Serena shouts. He identifies it as his name.
He goes on again, with the impelled, dutiful reluctance of the conscripted soldier.
When he is down the steps and has reached the doorway, Serena says in her new hoarse voice, “Is this her?”
“Yes,” he says.
The door of the basement flat is wide open and the overhead electric light turned on, a hard hundred watt bulb. Serena stands sidelong between him and Mrs Jonquil Franks, who is sitting on the floor with her legs stuck out before her like a dropped doll. Her lunatic eyes are wide as any door, coal black and staring with terror.
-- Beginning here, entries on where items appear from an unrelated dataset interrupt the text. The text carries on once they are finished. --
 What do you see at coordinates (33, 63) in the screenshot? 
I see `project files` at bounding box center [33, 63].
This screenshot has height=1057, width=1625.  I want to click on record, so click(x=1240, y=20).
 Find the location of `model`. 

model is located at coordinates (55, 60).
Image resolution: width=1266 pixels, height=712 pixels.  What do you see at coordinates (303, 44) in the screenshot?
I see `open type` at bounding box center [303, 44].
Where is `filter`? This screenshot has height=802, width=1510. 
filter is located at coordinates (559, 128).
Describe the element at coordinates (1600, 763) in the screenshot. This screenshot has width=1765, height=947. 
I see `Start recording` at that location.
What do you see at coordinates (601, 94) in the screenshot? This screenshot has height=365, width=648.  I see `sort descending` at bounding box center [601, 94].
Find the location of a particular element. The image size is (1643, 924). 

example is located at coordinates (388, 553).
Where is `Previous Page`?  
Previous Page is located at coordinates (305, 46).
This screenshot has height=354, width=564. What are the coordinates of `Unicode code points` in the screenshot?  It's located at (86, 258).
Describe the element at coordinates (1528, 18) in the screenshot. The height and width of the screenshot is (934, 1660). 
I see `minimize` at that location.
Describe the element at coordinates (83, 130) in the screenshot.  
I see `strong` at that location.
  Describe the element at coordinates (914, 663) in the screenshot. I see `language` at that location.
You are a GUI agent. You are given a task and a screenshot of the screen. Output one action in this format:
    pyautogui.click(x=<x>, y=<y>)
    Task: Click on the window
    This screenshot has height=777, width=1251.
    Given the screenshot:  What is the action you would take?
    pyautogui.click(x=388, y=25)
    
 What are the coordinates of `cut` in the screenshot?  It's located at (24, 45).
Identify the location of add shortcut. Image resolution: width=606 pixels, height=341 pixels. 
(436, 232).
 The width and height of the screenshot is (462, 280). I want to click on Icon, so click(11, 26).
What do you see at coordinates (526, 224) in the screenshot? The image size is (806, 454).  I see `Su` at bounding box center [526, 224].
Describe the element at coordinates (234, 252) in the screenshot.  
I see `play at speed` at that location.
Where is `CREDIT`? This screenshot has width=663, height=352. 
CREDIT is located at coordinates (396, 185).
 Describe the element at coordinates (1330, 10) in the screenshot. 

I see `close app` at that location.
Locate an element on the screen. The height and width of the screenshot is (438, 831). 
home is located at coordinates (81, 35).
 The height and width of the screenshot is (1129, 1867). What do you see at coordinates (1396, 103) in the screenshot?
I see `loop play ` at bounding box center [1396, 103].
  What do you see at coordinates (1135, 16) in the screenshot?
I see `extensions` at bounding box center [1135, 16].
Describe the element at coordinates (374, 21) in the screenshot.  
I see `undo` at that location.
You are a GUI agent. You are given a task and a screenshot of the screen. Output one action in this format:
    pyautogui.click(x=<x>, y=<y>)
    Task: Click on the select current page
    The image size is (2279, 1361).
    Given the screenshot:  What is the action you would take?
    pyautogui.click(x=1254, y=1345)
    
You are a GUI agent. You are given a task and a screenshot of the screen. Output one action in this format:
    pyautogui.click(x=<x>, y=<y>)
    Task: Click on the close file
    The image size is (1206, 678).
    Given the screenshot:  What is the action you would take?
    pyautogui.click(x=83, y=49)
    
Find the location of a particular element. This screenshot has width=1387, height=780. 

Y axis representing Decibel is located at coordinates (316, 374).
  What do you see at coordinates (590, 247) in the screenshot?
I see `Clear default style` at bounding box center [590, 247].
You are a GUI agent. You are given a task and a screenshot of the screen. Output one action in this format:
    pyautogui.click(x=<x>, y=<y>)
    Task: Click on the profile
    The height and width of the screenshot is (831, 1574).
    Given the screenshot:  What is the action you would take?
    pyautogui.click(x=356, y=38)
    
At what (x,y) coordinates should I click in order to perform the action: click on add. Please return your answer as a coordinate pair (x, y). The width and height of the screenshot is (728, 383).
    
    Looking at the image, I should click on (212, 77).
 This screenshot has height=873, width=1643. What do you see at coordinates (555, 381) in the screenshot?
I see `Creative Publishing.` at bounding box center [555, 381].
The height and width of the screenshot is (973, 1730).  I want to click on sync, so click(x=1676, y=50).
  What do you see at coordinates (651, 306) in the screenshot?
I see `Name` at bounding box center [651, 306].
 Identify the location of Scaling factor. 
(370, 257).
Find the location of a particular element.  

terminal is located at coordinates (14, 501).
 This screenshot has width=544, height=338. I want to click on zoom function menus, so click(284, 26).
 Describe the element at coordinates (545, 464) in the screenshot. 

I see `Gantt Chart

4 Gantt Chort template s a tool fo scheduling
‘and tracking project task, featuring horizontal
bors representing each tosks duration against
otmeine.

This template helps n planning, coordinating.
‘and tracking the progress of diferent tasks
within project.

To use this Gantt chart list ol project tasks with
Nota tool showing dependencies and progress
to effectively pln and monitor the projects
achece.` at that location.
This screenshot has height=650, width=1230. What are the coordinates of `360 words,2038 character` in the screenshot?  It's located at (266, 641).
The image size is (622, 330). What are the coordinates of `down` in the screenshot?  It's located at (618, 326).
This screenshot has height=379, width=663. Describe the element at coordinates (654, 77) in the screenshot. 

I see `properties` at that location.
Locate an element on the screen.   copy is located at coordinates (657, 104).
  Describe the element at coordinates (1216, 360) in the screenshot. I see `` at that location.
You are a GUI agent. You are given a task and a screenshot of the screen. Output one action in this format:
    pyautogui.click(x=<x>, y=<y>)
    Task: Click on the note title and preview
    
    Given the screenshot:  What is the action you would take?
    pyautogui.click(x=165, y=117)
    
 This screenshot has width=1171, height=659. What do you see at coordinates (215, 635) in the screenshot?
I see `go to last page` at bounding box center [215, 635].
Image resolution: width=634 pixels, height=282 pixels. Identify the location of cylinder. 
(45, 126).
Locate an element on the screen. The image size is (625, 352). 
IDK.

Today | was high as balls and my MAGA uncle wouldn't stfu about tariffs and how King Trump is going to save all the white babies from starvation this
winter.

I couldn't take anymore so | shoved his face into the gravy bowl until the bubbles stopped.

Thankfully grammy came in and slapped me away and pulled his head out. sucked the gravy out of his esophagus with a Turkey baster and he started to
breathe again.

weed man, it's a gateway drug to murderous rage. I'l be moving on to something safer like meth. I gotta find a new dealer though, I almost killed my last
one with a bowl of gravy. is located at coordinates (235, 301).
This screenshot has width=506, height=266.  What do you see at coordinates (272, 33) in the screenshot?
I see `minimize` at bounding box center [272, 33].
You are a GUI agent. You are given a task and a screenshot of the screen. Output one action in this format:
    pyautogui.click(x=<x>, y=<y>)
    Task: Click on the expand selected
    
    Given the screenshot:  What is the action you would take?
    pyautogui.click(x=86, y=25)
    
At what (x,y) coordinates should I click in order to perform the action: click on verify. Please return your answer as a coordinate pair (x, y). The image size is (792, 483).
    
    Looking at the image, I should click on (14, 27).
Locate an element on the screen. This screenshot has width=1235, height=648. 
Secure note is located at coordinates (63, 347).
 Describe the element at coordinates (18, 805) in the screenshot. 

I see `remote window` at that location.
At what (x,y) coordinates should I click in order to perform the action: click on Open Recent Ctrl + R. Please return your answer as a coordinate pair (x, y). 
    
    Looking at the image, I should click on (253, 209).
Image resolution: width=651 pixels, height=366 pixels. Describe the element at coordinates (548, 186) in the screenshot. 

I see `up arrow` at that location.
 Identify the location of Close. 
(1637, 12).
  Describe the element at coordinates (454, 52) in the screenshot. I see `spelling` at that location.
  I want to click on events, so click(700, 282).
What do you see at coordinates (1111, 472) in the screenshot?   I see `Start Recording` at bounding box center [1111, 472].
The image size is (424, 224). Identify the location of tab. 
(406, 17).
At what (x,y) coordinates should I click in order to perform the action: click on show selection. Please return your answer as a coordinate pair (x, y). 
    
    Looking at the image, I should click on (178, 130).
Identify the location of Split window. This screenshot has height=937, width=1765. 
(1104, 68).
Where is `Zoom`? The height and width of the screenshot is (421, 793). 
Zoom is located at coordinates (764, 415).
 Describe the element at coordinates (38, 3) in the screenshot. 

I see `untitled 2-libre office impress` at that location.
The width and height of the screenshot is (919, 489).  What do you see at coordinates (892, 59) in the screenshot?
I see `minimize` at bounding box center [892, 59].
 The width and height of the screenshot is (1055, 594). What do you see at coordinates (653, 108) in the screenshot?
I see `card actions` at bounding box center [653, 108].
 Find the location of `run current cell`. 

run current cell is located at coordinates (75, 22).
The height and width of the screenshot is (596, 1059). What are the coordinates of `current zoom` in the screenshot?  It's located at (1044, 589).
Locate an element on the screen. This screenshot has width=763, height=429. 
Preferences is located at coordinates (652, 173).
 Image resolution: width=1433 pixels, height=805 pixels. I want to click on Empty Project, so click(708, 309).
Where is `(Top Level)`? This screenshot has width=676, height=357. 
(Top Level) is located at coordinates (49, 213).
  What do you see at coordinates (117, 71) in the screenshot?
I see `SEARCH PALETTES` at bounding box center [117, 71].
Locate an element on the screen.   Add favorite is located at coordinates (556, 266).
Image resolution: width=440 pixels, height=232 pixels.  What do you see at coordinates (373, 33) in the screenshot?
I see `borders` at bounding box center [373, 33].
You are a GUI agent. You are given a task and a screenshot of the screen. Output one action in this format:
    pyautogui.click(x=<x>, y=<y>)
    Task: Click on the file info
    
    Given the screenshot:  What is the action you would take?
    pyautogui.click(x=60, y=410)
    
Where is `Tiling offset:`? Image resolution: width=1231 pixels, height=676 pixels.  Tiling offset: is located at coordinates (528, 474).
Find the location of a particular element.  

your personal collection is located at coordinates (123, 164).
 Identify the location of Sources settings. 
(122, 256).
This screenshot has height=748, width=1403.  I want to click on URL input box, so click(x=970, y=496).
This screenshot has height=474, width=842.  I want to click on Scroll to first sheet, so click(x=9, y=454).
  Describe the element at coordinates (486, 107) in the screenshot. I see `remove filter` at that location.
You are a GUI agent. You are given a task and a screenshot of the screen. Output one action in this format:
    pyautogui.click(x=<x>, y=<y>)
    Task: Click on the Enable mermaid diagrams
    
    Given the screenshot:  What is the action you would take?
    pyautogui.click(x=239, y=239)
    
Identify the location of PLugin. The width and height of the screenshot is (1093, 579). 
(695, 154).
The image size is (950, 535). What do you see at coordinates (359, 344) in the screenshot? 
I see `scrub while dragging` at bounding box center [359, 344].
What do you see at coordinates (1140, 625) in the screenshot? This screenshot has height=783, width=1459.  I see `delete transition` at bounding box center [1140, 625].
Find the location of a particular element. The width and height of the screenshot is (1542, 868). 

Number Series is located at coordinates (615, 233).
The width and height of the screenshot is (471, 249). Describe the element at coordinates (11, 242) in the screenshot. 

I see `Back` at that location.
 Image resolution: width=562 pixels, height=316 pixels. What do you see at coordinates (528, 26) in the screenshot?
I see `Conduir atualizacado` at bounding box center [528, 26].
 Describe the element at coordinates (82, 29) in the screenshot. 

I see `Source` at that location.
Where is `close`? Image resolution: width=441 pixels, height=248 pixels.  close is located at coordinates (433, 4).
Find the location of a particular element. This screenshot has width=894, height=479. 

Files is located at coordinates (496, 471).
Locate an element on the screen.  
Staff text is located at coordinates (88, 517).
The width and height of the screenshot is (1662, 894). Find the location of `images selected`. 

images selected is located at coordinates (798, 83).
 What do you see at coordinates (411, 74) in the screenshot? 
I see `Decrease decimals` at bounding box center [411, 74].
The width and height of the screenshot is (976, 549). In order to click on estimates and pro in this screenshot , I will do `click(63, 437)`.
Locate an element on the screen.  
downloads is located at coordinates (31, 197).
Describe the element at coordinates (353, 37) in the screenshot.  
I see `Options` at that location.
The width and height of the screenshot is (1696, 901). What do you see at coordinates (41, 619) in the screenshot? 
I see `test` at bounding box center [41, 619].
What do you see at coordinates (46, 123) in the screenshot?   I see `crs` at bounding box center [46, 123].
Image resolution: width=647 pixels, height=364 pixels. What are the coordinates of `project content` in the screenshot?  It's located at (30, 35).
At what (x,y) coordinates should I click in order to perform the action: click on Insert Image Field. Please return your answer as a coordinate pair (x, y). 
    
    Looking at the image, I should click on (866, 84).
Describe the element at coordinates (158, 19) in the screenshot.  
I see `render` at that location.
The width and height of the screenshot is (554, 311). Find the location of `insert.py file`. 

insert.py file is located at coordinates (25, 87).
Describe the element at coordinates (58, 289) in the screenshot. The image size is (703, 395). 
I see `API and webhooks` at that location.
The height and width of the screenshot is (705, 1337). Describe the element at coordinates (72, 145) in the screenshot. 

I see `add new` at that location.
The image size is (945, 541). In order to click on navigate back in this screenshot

Nick is astounded at her overthrow. He notes one cheek is red - did Serena hit her? But Serena’s left hand has another sort of red, and lightly drips.
“What did…?”
“She bit me, stupid stinking old bitch. But I had a tetanus jab last month, so I’ll be fine. Unless of course she’s rabid.” Serena glances at Mrs Franks. Serena laughs.
Mrs Franks says nothing.
“Well,” Serena says to Mrs Franks, “Kit told me something about you. You brought her up, did you?” (Mrs Franks still says nothing and does little. She only stares from one of them to the other, with her enormous eyes.) “That would account for Kit’s fucking awful accent. And her mental instability. You did a great job.”